* [Direction]: Can you rewrite the material below as a Markdown table with the columns "Row" and "Line", numbering each row and skipping blank lines?

* [Entries provided]:
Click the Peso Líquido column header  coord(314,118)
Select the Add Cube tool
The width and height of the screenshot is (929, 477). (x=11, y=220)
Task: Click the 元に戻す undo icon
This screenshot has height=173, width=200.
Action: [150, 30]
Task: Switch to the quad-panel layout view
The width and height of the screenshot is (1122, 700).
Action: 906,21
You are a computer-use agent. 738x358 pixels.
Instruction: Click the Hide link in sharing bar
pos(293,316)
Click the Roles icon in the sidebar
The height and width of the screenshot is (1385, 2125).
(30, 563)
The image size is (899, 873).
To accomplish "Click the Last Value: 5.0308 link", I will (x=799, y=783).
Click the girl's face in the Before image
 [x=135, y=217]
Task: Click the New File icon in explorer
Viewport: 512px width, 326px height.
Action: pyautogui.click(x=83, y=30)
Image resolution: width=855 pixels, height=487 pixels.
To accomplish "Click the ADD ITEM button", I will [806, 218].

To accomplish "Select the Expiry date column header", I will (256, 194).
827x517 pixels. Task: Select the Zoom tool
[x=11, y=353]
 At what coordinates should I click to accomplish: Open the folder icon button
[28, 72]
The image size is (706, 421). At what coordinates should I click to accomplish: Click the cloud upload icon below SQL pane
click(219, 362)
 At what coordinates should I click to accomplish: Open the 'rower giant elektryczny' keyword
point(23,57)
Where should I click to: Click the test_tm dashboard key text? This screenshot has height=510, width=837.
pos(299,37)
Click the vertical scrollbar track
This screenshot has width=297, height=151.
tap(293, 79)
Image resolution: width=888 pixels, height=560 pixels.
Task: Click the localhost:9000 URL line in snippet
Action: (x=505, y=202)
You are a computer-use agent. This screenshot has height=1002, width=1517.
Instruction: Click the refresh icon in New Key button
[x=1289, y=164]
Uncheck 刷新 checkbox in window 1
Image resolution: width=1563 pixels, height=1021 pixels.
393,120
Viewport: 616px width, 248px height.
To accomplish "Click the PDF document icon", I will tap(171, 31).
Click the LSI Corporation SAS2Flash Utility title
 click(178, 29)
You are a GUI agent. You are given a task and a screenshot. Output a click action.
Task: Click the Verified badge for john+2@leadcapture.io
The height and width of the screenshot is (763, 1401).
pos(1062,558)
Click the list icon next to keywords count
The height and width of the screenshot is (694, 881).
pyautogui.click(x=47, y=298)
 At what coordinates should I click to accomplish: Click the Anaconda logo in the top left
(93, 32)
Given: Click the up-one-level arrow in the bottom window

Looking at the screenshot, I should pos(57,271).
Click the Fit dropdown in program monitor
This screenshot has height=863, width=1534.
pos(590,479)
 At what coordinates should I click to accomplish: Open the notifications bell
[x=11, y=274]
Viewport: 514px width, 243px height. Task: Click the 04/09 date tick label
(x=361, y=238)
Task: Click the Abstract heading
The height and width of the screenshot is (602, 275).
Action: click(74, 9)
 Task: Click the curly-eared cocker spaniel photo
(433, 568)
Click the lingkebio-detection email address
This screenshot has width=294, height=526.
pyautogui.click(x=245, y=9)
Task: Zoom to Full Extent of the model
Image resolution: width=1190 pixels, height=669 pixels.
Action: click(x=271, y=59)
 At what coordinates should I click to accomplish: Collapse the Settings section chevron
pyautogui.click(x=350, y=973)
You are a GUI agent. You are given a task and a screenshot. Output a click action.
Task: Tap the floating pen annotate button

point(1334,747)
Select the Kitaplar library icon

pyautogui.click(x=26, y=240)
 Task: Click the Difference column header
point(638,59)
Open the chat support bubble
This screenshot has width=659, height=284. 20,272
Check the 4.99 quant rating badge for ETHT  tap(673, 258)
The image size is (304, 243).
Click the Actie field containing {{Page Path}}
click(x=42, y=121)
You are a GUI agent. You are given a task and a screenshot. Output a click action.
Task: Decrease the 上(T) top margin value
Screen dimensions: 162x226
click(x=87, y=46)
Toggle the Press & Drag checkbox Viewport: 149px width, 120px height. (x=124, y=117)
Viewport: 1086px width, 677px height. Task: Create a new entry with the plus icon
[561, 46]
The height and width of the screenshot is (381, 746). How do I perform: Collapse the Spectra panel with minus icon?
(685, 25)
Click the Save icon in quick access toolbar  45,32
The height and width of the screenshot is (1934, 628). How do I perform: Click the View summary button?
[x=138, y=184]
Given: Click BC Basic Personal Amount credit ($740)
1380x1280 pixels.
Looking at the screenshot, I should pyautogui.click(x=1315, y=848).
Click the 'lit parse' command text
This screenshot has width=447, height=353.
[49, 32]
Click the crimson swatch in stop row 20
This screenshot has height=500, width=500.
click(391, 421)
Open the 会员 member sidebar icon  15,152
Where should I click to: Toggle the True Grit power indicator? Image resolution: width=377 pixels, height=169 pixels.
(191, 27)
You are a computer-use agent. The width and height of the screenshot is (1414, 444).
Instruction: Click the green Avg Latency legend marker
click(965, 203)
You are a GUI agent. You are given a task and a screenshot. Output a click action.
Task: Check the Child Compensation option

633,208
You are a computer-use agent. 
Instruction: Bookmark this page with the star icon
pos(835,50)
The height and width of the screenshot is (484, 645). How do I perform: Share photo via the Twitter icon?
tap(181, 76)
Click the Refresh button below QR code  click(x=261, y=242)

* [Result]:
| Row | Line |
|---|---|
| 1 | Click the Peso Líquido column header  coord(314,118) |
| 2 | Select the Add Cube tool |
| 3 | The width and height of the screenshot is (929, 477). (x=11, y=220) |
| 4 | Task: Click the 元に戻す undo icon |
| 5 | This screenshot has height=173, width=200. |
| 6 | Action: [150, 30] |
| 7 | Task: Switch to the quad-panel layout view |
| 8 | The width and height of the screenshot is (1122, 700). |
| 9 | Action: 906,21 |
| 10 | You are a computer-use agent. 738x358 pixels. |
| 11 | Instruction: Click the Hide link in sharing bar |
| 12 | pos(293,316) |
| 13 | Click the Roles icon in the sidebar |
| 14 | The height and width of the screenshot is (1385, 2125). |
| 15 | (30, 563) |
| 16 | The image size is (899, 873). |
| 17 | To accomplish "Click the Last Value: 5.0308 link", I will (x=799, y=783). |
| 18 | Click the girl's face in the Before image |
| 19 |  [x=135, y=217] |
| 20 | Task: Click the New File icon in explorer |
| 21 | Viewport: 512px width, 326px height. |
| 22 | Action: pyautogui.click(x=83, y=30) |
| 23 | Image resolution: width=855 pixels, height=487 pixels. |
| 24 | To accomplish "Click the ADD ITEM button", I will [806, 218]. |
| 25 | To accomplish "Select the Expiry date column header", I will (256, 194). |
| 26 | 827x517 pixels. Task: Select the Zoom tool |
| 27 | [x=11, y=353] |
| 28 |  At what coordinates should I click to accomplish: Open the folder icon button |
| 29 | [28, 72] |
| 30 | The image size is (706, 421). At what coordinates should I click to accomplish: Click the cloud upload icon below SQL pane |
| 31 | click(219, 362) |
| 32 |  At what coordinates should I click to accomplish: Open the 'rower giant elektryczny' keyword |
| 33 | point(23,57) |
| 34 | Where should I click to: Click the test_tm dashboard key text? This screenshot has height=510, width=837. |
| 35 | pos(299,37) |
| 36 | Click the vertical scrollbar track |
| 37 | This screenshot has width=297, height=151. |
| 38 | tap(293, 79) |
| 39 | Image resolution: width=888 pixels, height=560 pixels. |
| 40 | Task: Click the localhost:9000 URL line in snippet |
| 41 | Action: (x=505, y=202) |
| 42 | You are a computer-use agent. This screenshot has height=1002, width=1517. |
| 43 | Instruction: Click the refresh icon in New Key button |
| 44 | [x=1289, y=164] |
| 45 | Uncheck 刷新 checkbox in window 1 |
| 46 | Image resolution: width=1563 pixels, height=1021 pixels. |
| 47 | 393,120 |
| 48 | Viewport: 616px width, 248px height. |
| 49 | To accomplish "Click the PDF document icon", I will tap(171, 31). |
| 50 | Click the LSI Corporation SAS2Flash Utility title |
| 51 |  click(178, 29) |
| 52 | You are a GUI agent. You are given a task and a screenshot. Output a click action. |
| 53 | Task: Click the Verified badge for john+2@leadcapture.io |
| 54 | The height and width of the screenshot is (763, 1401). |
| 55 | pos(1062,558) |
| 56 | Click the list icon next to keywords count |
| 57 | The height and width of the screenshot is (694, 881). |
| 58 | pyautogui.click(x=47, y=298) |
| 59 |  At what coordinates should I click to accomplish: Click the Anaconda logo in the top left |
| 60 | (93, 32) |
| 61 | Given: Click the up-one-level arrow in the bottom window |
| 62 | Looking at the screenshot, I should pos(57,271). |
| 63 | Click the Fit dropdown in program monitor |
| 64 | This screenshot has height=863, width=1534. |
| 65 | pos(590,479) |
| 66 |  At what coordinates should I click to accomplish: Open the notifications bell |
| 67 | [x=11, y=274] |
| 68 | Viewport: 514px width, 243px height. Task: Click the 04/09 date tick label |
| 69 | (x=361, y=238) |
| 70 | Task: Click the Abstract heading |
| 71 | The height and width of the screenshot is (602, 275). |
| 72 | Action: click(74, 9) |
| 73 |  Task: Click the curly-eared cocker spaniel photo |
| 74 | (433, 568) |
| 75 | Click the lingkebio-detection email address |
| 76 | This screenshot has width=294, height=526. |
| 77 | pyautogui.click(x=245, y=9) |
| 78 | Task: Zoom to Full Extent of the model |
| 79 | Image resolution: width=1190 pixels, height=669 pixels. |
| 80 | Action: click(x=271, y=59) |
| 81 |  At what coordinates should I click to accomplish: Collapse the Settings section chevron |
| 82 | pyautogui.click(x=350, y=973) |
| 83 | You are a GUI agent. You are given a task and a screenshot. Output a click action. |
| 84 | Task: Tap the floating pen annotate button |
| 85 | point(1334,747) |
| 86 | Select the Kitaplar library icon |
| 87 | pyautogui.click(x=26, y=240) |
| 88 |  Task: Click the Difference column header |
| 89 | point(638,59) |
| 90 | Open the chat support bubble |
| 91 | This screenshot has width=659, height=284. 20,272 |
| 92 | Check the 4.99 quant rating badge for ETHT  tap(673, 258) |
| 93 | The image size is (304, 243). |
| 94 | Click the Actie field containing {{Page Path}} |
| 95 | click(x=42, y=121) |
| 96 | You are a GUI agent. You are given a task and a screenshot. Output a click action. |
| 97 | Task: Decrease the 上(T) top margin value |
| 98 | Screen dimensions: 162x226 |
| 99 | click(x=87, y=46) |
| 100 | Toggle the Press & Drag checkbox Viewport: 149px width, 120px height. (x=124, y=117) |
| 101 | Viewport: 1086px width, 677px height. Task: Create a new entry with the plus icon |
| 102 | [561, 46] |
| 103 | The height and width of the screenshot is (381, 746). How do I perform: Collapse the Spectra panel with minus icon? |
| 104 | (685, 25) |
| 105 | Click the Save icon in quick access toolbar  45,32 |
| 106 | The height and width of the screenshot is (1934, 628). How do I perform: Click the View summary button? |
| 107 | [x=138, y=184] |
| 108 | Given: Click BC Basic Personal Amount credit ($740) |
| 109 | 1380x1280 pixels. |
| 110 | Looking at the screenshot, I should pyautogui.click(x=1315, y=848). |
| 111 | Click the 'lit parse' command text |
| 112 | This screenshot has width=447, height=353. |
| 113 | [49, 32] |
| 114 | Click the crimson swatch in stop row 20 |
| 115 | This screenshot has height=500, width=500. |
| 116 | click(391, 421) |
| 117 | Open the 会员 member sidebar icon  15,152 |
| 118 | Where should I click to: Toggle the True Grit power indicator? Image resolution: width=377 pixels, height=169 pixels. |
| 119 | (191, 27) |
| 120 | You are a computer-use agent. The width and height of the screenshot is (1414, 444). |
| 121 | Instruction: Click the green Avg Latency legend marker |
| 122 | click(965, 203) |
| 123 | You are a GUI agent. You are given a task and a screenshot. Output a click action. |
| 124 | Task: Check the Child Compensation option |
| 125 | 633,208 |
| 126 | You are a computer-use agent.  |
| 127 | Instruction: Bookmark this page with the star icon |
| 128 | pos(835,50) |
| 129 | The height and width of the screenshot is (484, 645). How do I perform: Share photo via the Twitter icon? |
| 130 | tap(181, 76) |
| 131 | Click the Refresh button below QR code  click(x=261, y=242) |